André Robin De Shields (born January 12, 1946) is an American actor, singer, dancer, director, and choreographer.

De Shields originated the role of Hermes on Broadway in the musical Hadestown, winning the 2019 Tony Award for Best Actor in a Featured Role in a Musical and the 2020 Grammy Award for Best Musical Theater Album for his performance. He has also appeared on television, and won a Primetime Emmy Award for Outstanding Individual Achievement for his performance in the 1982 NBC broadcast of Ain't Misbehavin'.

Early life and education
André Robin De Shields was born on January 12, 1946, in Dundalk, Maryland, to Mary Gunther and John De Shields. He was raised in Baltimore, Maryland, the ninth of eleven children; his father died at the age of 50, when André was 17. De Shields obtained his high school diploma at Baltimore City College in 1964, then attended Wilmington College, where he starred in a production of Lorraine Hansberry's A Raisin in the Sun. He then transferred colleges and earned his B.A. in English literature from the University of Wisconsin, Madison in 1970. In 1991, De Shields received his M.A. in African American studies from the Gallatin School of Individualized Study of New York University.

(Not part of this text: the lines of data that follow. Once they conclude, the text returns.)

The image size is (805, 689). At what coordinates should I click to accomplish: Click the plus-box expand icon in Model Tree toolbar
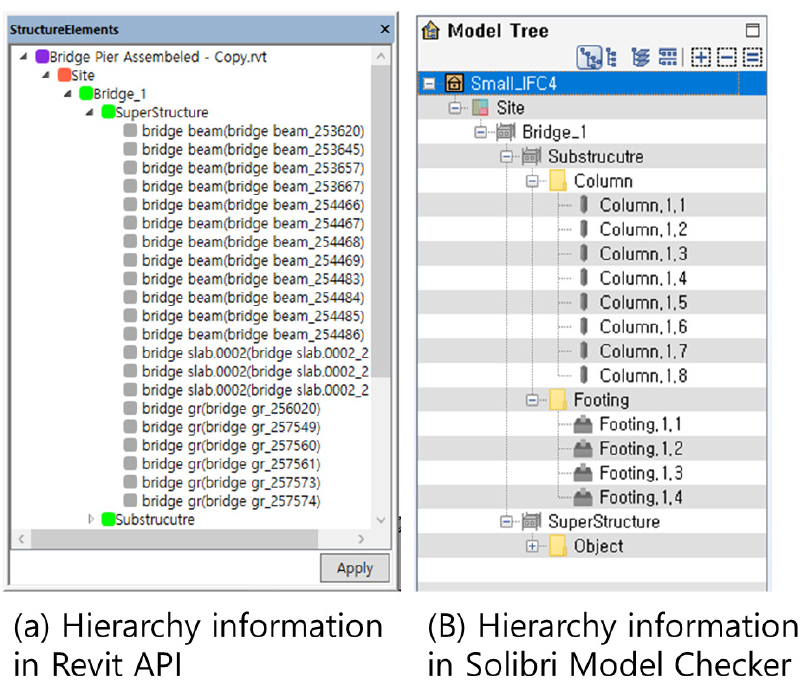pyautogui.click(x=701, y=59)
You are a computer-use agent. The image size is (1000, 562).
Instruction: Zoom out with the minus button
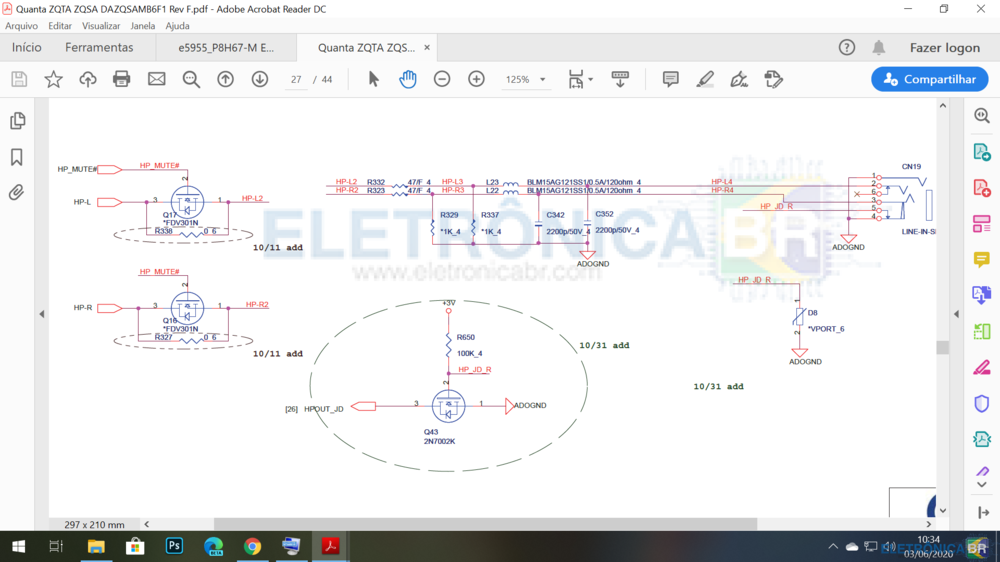(442, 79)
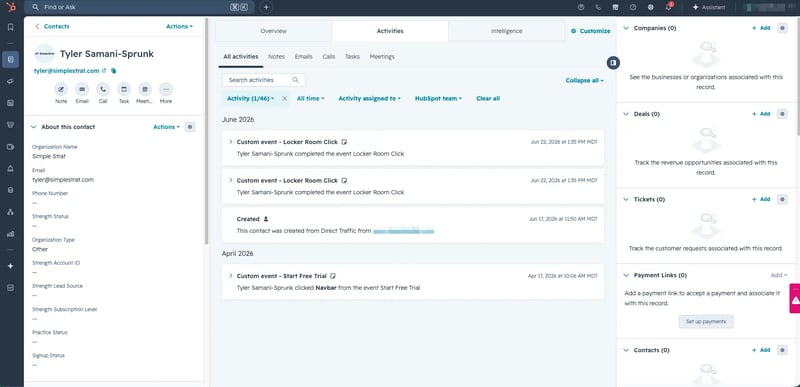The width and height of the screenshot is (800, 387).
Task: Click the More actions ellipsis icon
Action: point(165,89)
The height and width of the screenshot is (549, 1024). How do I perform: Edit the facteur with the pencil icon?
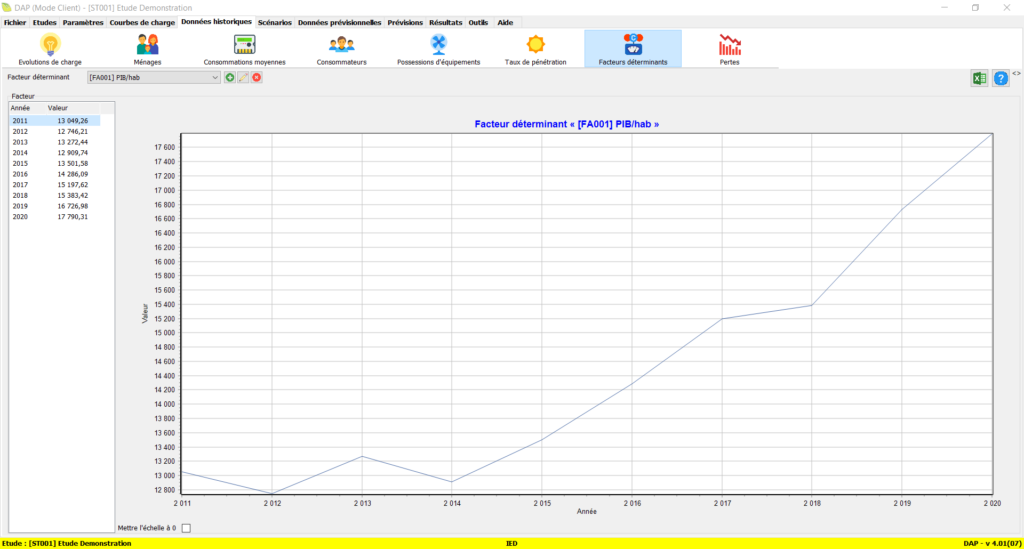pos(243,77)
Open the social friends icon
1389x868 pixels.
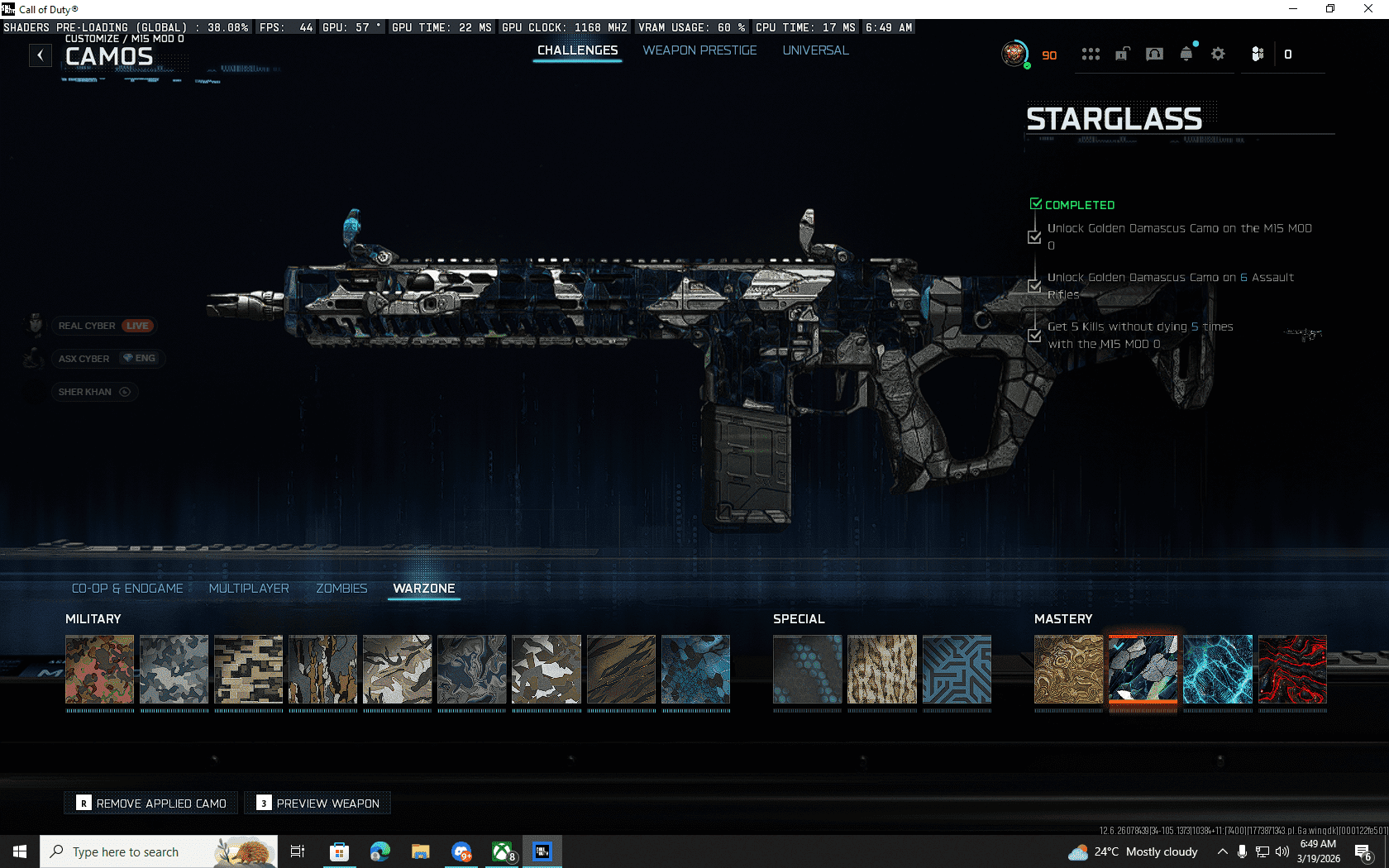point(1258,55)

He currently serves as an adjunct professor at Gallatin.

Career
De Shields began his professional career in the 1969 Chicago production of Hair, which led to a role in The Me Nobody Knows and participation in Chicago's Organic Theater Company. He performed in a number of off-off-Broadway productions at La MaMa Experimental Theatre Club in the East Village of Manhattan during the 1970s, 1980s, and early 1990s. These included Ken Rubenstein's Sacred Guard (1973), Lamar Alford's Thoughts (1974), and the Cotton Club Gala with music by Aaron Bell and directed by Ellen Stewart (1985). He co-wrote (with Judith Cohen) and directed an evening of songs called Judith and the Cohen Sisters in Midnight in Manhattan at La MaMa in September/October 1984. He directed a production of Chico Kasinoir's The Adventures of Rhubarb: The Rock and Roll Rabbit in 1985 and a production of his own work, Saint Tous, to celebrate Black History Month at La MaMa in February 1991.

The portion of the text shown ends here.